From The Telegraph:
Bernard Cazeneuve’s statement might have appeared smugly oracular, or perhaps just irritatingly French. Responding to national outrage over the killing of a blameless, elderly priest at his altar, France’s interior minister observed, “We can’t step back from the rule of law to protect the rule of law.”
What a strange moment, you might think, to become opaquely philosophical. The official statements from Francois Hollande’s government seemed to occupy a grand metaphysical plane in which the principles of liberty were more relevant matters for debate than the startling failures of the security and criminal justice systems which had allowed this grotesque murder to take place.
To British ears particularly, the public utterances of the French president and his officials seemed bizarrely out of focus with the actual bloody event. Even to the French, the idea that the gratuitous killing in Rouen should be met with high-flown rhetoric about democratic ideals began to seem absurd, especially when more and more details were revealed about the legal oddities. Both the attackers were well-known to French intelligence. One, Adel Kermiche, was thought dangerous enough to be electronically tagged, but his surveillance was mystifyingly switched off in the mornings, allowing him to move freely wherever he chose. The other, Abdel Malik P, had somehow been lost in the system even though he was known to be an active threat.
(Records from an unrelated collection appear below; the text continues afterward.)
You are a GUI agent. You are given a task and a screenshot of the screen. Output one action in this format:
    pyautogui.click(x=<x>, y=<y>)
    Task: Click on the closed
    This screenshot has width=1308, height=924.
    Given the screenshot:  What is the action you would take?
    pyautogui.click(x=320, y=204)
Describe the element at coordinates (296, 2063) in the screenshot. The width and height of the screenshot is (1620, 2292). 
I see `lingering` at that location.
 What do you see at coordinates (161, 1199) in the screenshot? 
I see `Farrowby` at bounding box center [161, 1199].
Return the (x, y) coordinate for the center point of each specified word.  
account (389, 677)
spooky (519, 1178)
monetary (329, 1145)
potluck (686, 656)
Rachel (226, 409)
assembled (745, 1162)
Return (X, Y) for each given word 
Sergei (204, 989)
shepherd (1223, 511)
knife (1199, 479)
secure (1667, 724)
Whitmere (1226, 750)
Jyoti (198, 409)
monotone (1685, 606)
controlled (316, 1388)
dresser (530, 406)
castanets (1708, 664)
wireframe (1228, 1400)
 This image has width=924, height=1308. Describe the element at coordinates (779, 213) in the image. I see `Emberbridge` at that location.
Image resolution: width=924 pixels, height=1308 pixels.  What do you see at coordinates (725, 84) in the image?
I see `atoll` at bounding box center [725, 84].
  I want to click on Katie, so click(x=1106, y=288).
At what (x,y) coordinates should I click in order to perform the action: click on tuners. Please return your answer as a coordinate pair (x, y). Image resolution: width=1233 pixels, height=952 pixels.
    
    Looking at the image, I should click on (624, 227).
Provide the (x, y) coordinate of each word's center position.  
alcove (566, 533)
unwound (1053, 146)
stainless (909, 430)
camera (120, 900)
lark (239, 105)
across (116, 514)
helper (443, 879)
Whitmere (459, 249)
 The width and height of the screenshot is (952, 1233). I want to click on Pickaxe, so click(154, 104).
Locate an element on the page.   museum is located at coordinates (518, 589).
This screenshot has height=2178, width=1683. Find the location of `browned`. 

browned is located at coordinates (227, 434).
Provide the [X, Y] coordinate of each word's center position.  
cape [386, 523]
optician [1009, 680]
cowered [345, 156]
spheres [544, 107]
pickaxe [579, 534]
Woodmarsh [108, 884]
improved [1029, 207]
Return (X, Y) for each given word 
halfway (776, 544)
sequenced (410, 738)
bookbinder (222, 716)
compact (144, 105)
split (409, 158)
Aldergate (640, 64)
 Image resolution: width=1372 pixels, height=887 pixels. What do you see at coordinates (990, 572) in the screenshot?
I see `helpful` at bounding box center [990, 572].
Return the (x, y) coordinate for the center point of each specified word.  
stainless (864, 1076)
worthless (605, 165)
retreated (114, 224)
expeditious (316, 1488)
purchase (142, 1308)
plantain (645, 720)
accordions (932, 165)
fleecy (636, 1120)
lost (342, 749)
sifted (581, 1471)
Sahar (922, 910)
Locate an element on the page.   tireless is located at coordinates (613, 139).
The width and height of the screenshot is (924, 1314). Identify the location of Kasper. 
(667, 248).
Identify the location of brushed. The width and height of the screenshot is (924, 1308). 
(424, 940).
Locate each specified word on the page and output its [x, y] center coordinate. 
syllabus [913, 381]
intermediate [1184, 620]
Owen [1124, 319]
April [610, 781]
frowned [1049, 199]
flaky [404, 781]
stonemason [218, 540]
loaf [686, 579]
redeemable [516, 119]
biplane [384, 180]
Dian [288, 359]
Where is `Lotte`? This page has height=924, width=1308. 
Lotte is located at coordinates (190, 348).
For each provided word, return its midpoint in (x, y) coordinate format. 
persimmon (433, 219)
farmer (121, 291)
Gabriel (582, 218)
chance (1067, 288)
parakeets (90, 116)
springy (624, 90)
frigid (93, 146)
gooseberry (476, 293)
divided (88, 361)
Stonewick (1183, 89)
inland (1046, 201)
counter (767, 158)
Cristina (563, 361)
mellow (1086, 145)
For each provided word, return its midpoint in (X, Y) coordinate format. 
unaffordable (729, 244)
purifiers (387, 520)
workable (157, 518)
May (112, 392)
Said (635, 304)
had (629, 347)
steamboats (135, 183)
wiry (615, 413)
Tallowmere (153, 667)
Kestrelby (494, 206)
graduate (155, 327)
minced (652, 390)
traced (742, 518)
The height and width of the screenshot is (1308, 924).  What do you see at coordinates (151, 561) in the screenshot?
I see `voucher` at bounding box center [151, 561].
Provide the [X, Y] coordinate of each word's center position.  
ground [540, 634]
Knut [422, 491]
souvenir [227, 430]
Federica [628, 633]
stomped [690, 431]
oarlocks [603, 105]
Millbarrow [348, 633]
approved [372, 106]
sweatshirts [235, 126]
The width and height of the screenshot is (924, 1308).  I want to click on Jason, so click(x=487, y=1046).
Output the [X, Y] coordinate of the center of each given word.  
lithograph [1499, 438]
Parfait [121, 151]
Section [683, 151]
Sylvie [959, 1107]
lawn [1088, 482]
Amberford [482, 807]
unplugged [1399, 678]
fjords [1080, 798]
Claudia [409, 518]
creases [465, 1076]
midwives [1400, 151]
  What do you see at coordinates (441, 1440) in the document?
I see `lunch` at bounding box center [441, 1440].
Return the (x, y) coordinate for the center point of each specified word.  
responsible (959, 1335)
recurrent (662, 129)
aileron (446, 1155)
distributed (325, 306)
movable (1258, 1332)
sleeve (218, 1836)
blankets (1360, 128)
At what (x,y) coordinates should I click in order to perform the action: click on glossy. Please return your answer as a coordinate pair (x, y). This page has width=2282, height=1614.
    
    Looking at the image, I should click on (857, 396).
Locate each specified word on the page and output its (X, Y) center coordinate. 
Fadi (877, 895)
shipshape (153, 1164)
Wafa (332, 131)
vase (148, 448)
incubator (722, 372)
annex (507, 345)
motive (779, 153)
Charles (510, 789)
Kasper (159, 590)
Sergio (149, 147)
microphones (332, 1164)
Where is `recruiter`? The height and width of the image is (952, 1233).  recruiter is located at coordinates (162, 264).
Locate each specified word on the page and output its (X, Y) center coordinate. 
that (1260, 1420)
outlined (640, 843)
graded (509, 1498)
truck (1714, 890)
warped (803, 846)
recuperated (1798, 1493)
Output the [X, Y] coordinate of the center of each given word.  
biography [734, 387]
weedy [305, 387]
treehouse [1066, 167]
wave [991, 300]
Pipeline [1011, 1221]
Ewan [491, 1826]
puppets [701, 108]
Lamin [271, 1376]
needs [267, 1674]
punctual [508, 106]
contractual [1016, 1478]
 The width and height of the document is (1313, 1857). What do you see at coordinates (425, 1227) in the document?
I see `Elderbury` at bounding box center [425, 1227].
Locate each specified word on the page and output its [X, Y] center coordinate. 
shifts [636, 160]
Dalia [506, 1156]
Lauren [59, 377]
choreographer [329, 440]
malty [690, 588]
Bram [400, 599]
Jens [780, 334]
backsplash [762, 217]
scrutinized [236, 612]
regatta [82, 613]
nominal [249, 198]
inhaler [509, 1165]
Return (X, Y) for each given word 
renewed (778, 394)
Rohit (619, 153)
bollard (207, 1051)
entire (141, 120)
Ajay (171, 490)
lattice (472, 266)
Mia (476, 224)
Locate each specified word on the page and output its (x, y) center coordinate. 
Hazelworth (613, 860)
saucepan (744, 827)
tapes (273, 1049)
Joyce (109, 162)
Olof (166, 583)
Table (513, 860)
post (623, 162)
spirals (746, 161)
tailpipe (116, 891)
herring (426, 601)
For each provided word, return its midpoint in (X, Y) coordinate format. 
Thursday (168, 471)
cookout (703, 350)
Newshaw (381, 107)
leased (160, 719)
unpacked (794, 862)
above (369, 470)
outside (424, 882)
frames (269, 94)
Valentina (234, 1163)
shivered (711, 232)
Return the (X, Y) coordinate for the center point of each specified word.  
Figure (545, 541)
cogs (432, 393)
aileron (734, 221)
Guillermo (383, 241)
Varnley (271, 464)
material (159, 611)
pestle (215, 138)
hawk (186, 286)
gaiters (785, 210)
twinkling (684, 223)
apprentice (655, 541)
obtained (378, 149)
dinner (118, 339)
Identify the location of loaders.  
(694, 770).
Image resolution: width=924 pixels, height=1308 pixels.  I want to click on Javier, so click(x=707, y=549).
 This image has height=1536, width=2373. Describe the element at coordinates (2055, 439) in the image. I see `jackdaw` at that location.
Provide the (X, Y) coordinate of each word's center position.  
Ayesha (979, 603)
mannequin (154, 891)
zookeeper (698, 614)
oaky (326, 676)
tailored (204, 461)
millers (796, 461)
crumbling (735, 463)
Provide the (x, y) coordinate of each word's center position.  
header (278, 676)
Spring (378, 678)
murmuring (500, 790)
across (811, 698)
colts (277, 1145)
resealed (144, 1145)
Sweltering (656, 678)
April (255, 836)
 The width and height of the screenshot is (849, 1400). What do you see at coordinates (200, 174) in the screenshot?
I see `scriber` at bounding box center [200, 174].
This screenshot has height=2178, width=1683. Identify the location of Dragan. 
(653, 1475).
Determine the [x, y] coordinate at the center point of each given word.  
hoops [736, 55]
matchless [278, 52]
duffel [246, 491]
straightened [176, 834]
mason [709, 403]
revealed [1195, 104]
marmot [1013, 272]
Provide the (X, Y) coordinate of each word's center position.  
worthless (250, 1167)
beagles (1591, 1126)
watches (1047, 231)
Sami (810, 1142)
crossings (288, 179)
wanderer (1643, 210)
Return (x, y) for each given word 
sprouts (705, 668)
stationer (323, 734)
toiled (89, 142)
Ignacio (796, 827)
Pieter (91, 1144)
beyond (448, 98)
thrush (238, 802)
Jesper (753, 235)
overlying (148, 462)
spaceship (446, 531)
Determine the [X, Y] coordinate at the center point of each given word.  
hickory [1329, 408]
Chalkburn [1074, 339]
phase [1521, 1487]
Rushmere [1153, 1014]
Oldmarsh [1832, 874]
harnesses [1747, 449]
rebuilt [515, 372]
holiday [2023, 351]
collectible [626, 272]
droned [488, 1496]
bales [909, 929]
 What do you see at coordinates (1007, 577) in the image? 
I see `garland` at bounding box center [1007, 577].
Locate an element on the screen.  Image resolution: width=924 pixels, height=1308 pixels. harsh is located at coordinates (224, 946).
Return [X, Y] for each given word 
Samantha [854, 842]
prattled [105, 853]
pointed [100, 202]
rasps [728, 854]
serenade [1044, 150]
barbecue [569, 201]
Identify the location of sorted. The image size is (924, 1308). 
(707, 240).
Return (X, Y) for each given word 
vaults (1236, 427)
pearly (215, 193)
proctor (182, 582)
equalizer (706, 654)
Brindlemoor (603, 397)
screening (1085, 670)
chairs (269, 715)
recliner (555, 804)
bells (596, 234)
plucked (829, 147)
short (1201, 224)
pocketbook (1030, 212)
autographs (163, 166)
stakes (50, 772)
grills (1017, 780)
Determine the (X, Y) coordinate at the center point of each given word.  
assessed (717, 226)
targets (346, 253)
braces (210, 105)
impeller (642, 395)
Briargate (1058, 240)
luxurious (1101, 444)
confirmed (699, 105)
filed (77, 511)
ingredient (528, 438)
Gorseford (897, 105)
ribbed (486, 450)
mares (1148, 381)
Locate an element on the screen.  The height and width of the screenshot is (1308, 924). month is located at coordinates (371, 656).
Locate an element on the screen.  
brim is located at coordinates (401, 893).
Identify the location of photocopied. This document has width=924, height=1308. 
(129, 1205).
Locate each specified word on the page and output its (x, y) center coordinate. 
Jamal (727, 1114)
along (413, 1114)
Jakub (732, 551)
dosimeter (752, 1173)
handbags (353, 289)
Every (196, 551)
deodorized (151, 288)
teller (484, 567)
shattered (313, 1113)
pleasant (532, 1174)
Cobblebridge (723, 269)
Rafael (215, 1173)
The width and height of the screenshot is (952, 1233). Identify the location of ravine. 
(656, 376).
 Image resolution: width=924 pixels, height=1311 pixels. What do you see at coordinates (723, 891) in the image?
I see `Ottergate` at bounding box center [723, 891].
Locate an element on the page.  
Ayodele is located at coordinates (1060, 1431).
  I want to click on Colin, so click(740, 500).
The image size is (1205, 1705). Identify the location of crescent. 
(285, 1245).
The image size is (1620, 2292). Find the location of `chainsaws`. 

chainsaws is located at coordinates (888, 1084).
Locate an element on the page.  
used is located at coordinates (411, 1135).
As the picture of shambolic incompetence on the ground became clearer, the determination of the government pronouncements to remain stratospherically abstract got stronger. How futile and ridiculous it seemed.
Actually, I never thought that the Imperial Core Worlds ever were this incompetent. But realistically, observing their wealth, isolation from any possible threat, and their view on family life as per GURPS Traveller: Nobles, I probably have my rose-coloured glassed fixed firmly on my head…
Anyways, the article proper notes that Europeans are in a state of war, but dissolves in a muddle when it comes to identifying and facing the internal enemy.
Before I go on, let me just quickly point out that the entire level of casualties of this “war” – not even a thousand, yet – would be hardly more than a few days work (…or a few hours…) in a real, no-nonsense European War like World War I and World War II.
But then again, even until the 1950s, Europe could be reasonably called Christian in some vague-but-real sense of the term. Such a culture simply would not permit the immigration of several million resentful Muslims into their nations… but that culture has been dead for quite a while now.
So instead, we get this appended to the article:
At a glance | What to do in a terror attack
British counter-terror officials issued the following advice on how to behave in a gun or bomb attack:
- Escape if you can
- Consider the safest options
- Is there a safe route? Run, if not hide
- Can you get there without exposing yourself to greater danger?
- Insist others leave with you
- Leave belongings behind
- If you can’t run, hide
- Find cover from gunfire
- If you can see the attacker, they may be able to see you
- Cover from view does not mean you are safe, bullets go through glass, brick, wood and metal
- Find cover from gunfire e.g. substantial brickwork/heavy reinforced walls
- Be aware of your exits
- Try not to get trapped
- Be quiet, silence your phone
- Lock/barricade yourself in
- Move away from the door
- Call 999: What do the police need to know?
- Location: Where are the suspects?
- Direction: Where did you last see the suspects?
- Descriptions: Describe the attacker, numbers, features, clothing, weapons etc
- Further information: Casualties, type of injury, building information, entrances, exits, hostages etc
- Stop other people entering the building if it is safe to do so
Source: National Counter Terrorism Security Office (Nactso), November 2015
“What is this limp-wristed, bureaucratic advice?”
“The government is the most powerful institution we can see and touch, you see. It has guns. That means that it can protect the people.”
“Why don’t I think ISIS is very impressed by all that police and tanks and fighter aircraft and whatnot?”
“Because ISIS operates in the world of 2016, while the leadership of Europe thinks it’s 1970 – if you’re lucky.”
“In the Empty Quarter, every man (…and male Bwap… and free Vargr, male and female alike…) is expected to FIGHT for his family/pack and property. Not RUN, HIDE, and TELL, like some woman or child!”
“The Empty Quarter assumed a decentralized future: a concept the leading minds of Europe have yet to grasp.”
“I wonder how many people will be shot down, or have their throats cut, or run down on their holidays, or be blasted into pieces, until things change.”
“In Europe? I’m guessing about a decade’s worth. Around that time, the current leadership will be abruptly replaced by a rather different set of leaders, and we will see if these light guerrilla ops can really stand up to a clenched-fist crackdown.”
“I’m betting no: but ISIS and her supporters aren’t the only ones who will get disappeared when the gloves come off, and the Old Ways come roaring back, bearing baseball bats.”
“That depends. Are the Europeans willing to publicly cheer when terrorists are killed extrajudicially, with the act caught and transmitted by a hidden cell phone? If so, I’ll concede your point: but THAT Europe is going to be a very different place than THIS Europe.”
“War changes things. Any solider, any mercenary – even fictional Traveller ones – could tell you that much!”